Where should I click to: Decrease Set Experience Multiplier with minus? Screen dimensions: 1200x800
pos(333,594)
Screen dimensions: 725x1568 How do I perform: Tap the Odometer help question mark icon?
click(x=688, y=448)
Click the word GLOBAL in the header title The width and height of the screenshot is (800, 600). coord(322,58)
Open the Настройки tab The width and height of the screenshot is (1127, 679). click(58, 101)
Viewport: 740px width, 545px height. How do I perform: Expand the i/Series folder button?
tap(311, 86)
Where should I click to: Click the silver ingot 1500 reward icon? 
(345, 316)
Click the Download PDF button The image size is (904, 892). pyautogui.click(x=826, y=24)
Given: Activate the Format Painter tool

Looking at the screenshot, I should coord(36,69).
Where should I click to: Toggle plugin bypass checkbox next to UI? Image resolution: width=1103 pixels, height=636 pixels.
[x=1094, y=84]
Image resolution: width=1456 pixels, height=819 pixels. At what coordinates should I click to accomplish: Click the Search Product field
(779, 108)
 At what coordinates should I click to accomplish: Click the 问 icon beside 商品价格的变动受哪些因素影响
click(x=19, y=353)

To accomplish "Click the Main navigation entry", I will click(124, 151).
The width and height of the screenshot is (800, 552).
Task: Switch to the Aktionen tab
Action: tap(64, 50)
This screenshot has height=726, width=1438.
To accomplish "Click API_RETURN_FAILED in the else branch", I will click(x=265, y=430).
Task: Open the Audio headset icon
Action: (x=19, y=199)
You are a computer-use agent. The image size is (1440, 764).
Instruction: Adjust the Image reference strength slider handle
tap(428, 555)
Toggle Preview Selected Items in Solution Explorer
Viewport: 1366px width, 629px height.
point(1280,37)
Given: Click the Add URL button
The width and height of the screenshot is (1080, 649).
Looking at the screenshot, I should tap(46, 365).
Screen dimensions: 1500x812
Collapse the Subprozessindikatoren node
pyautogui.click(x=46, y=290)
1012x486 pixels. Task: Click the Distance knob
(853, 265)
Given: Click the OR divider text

------------------------------------------------------------------------

What you are asked to do:
Quote, without any change, each line from the one that contains "1012x486 pixels. Task: Click" through the end of the material.

Answer box:
1012x486 pixels. Task: Click the Distance knob
(853, 265)
Given: Click the OR divider text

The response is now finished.